The entries below should appear again in your reply, word for word.

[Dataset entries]
□ □ □ □ □

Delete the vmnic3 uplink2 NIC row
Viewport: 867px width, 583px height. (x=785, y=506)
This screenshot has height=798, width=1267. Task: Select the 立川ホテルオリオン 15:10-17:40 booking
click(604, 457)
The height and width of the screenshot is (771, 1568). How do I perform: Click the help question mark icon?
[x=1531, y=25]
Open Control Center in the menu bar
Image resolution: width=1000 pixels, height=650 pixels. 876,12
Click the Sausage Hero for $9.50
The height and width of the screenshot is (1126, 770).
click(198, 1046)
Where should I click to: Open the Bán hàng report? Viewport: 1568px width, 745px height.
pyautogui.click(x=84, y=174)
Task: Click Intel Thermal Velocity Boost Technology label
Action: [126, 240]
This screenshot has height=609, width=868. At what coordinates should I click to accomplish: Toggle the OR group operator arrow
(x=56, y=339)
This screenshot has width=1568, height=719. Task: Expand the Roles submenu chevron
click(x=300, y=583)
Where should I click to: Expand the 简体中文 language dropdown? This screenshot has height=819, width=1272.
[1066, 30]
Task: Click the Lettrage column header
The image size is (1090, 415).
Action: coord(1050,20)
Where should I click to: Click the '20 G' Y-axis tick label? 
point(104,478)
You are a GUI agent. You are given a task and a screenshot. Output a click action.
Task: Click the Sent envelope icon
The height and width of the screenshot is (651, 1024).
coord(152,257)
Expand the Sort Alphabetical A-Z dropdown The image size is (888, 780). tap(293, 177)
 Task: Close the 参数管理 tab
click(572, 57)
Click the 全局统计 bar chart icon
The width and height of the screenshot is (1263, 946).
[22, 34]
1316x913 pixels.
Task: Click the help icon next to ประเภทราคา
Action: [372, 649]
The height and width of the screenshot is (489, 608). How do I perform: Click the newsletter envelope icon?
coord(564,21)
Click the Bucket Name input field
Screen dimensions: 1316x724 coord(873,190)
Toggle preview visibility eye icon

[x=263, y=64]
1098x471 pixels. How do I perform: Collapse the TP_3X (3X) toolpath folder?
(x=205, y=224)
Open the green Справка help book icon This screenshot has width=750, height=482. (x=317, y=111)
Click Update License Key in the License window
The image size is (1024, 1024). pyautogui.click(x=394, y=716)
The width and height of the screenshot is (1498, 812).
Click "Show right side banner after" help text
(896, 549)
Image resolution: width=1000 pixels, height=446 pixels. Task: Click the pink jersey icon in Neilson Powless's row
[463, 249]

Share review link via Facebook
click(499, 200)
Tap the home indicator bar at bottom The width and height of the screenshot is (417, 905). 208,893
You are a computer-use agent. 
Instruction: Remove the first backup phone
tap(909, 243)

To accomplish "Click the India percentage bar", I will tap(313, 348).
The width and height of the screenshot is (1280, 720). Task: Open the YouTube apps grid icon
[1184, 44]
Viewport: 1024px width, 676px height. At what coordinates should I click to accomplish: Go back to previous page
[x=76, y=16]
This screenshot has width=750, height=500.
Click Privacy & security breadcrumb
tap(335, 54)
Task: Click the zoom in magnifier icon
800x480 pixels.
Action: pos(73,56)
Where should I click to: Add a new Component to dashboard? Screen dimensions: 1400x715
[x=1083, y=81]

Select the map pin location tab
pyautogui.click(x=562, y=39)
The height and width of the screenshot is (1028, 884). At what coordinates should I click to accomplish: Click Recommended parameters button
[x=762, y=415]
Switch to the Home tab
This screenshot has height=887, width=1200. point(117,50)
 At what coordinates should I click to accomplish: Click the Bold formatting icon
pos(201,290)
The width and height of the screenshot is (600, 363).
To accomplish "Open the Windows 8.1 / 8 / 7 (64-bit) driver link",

□ □ □ □ □

Response below:
Delete the vmnic3 uplink2 NIC row
Viewport: 867px width, 583px height. (x=785, y=506)
This screenshot has height=798, width=1267. Task: Select the 立川ホテルオリオン 15:10-17:40 booking
click(604, 457)
The height and width of the screenshot is (771, 1568). How do I perform: Click the help question mark icon?
[x=1531, y=25]
Open Control Center in the menu bar
Image resolution: width=1000 pixels, height=650 pixels. 876,12
Click the Sausage Hero for $9.50
The height and width of the screenshot is (1126, 770).
click(198, 1046)
Where should I click to: Open the Bán hàng report? Viewport: 1568px width, 745px height.
pyautogui.click(x=84, y=174)
Task: Click Intel Thermal Velocity Boost Technology label
Action: [126, 240]
This screenshot has height=609, width=868. At what coordinates should I click to accomplish: Toggle the OR group operator arrow
(x=56, y=339)
This screenshot has width=1568, height=719. Task: Expand the Roles submenu chevron
click(x=300, y=583)
Where should I click to: Expand the 简体中文 language dropdown? This screenshot has height=819, width=1272.
[1066, 30]
Task: Click the Lettrage column header
The image size is (1090, 415).
Action: coord(1050,20)
Where should I click to: Click the '20 G' Y-axis tick label? 
point(104,478)
You are a GUI agent. You are given a task and a screenshot. Output a click action.
Task: Click the Sent envelope icon
The height and width of the screenshot is (651, 1024).
coord(152,257)
Expand the Sort Alphabetical A-Z dropdown The image size is (888, 780). tap(293, 177)
 Task: Close the 参数管理 tab
click(572, 57)
Click the 全局统计 bar chart icon
The width and height of the screenshot is (1263, 946).
[22, 34]
1316x913 pixels.
Task: Click the help icon next to ประเภทราคา
Action: [372, 649]
The height and width of the screenshot is (489, 608). How do I perform: Click the newsletter envelope icon?
coord(564,21)
Click the Bucket Name input field
Screen dimensions: 1316x724 coord(873,190)
Toggle preview visibility eye icon

[x=263, y=64]
1098x471 pixels. How do I perform: Collapse the TP_3X (3X) toolpath folder?
(x=205, y=224)
Open the green Справка help book icon This screenshot has width=750, height=482. (x=317, y=111)
Click Update License Key in the License window
The image size is (1024, 1024). pyautogui.click(x=394, y=716)
The width and height of the screenshot is (1498, 812).
Click "Show right side banner after" help text
(896, 549)
Image resolution: width=1000 pixels, height=446 pixels. Task: Click the pink jersey icon in Neilson Powless's row
[463, 249]

Share review link via Facebook
click(499, 200)
Tap the home indicator bar at bottom The width and height of the screenshot is (417, 905). 208,893
You are a computer-use agent. 
Instruction: Remove the first backup phone
tap(909, 243)

To accomplish "Click the India percentage bar", I will tap(313, 348).
The width and height of the screenshot is (1280, 720). Task: Open the YouTube apps grid icon
[1184, 44]
Viewport: 1024px width, 676px height. At what coordinates should I click to accomplish: Go back to previous page
[x=76, y=16]
This screenshot has width=750, height=500.
Click Privacy & security breadcrumb
tap(335, 54)
Task: Click the zoom in magnifier icon
800x480 pixels.
Action: pos(73,56)
Where should I click to: Add a new Component to dashboard? Screen dimensions: 1400x715
[x=1083, y=81]

Select the map pin location tab
pyautogui.click(x=562, y=39)
The height and width of the screenshot is (1028, 884). At what coordinates should I click to accomplish: Click Recommended parameters button
[x=762, y=415]
Switch to the Home tab
This screenshot has height=887, width=1200. point(117,50)
 At what coordinates should I click to accomplish: Click the Bold formatting icon
pos(201,290)
The width and height of the screenshot is (600, 363).
To accomplish "Open the Windows 8.1 / 8 / 7 (64-bit) driver link",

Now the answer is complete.